Dataset entries
== Segment start ==
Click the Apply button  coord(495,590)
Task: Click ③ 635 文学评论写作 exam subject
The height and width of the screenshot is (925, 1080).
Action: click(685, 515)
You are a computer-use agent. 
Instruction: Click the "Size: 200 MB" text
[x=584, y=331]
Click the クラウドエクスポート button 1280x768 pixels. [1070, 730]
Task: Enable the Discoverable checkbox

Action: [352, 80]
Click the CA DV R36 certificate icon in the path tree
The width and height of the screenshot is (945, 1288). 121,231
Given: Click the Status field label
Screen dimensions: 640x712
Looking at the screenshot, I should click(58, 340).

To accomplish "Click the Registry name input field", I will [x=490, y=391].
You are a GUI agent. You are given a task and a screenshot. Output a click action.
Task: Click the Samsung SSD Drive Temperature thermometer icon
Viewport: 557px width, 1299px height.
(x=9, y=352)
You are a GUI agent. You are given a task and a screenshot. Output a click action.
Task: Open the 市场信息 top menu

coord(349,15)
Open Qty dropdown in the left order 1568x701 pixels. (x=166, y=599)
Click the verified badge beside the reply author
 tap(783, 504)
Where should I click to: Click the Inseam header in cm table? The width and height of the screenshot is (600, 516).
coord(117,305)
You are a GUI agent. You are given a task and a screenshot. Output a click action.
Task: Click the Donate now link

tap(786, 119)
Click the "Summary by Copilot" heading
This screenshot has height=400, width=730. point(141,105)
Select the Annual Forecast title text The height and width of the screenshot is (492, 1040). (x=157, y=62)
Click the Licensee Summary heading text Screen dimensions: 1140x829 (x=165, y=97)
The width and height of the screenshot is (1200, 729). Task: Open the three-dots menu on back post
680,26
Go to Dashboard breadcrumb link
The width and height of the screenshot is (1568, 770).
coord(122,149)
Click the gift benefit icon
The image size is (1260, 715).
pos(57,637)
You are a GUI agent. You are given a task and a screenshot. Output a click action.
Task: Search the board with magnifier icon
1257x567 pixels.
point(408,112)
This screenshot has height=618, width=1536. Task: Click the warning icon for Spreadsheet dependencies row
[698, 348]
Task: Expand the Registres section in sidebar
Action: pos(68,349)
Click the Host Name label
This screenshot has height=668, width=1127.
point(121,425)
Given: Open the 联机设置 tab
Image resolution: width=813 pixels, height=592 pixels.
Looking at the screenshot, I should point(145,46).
== Segment end ==
DESCRIPTION OF THE TASK.
The line above containing "This screenshot has height=618, width=1536.", the line containing "Click the Host Name label", and every line between them are to be transcribed exactly; no other line is wanted.

EXPECTED ANSWER.
This screenshot has height=618, width=1536. Task: Click the warning icon for Spreadsheet dependencies row
[698, 348]
Task: Expand the Registres section in sidebar
Action: pos(68,349)
Click the Host Name label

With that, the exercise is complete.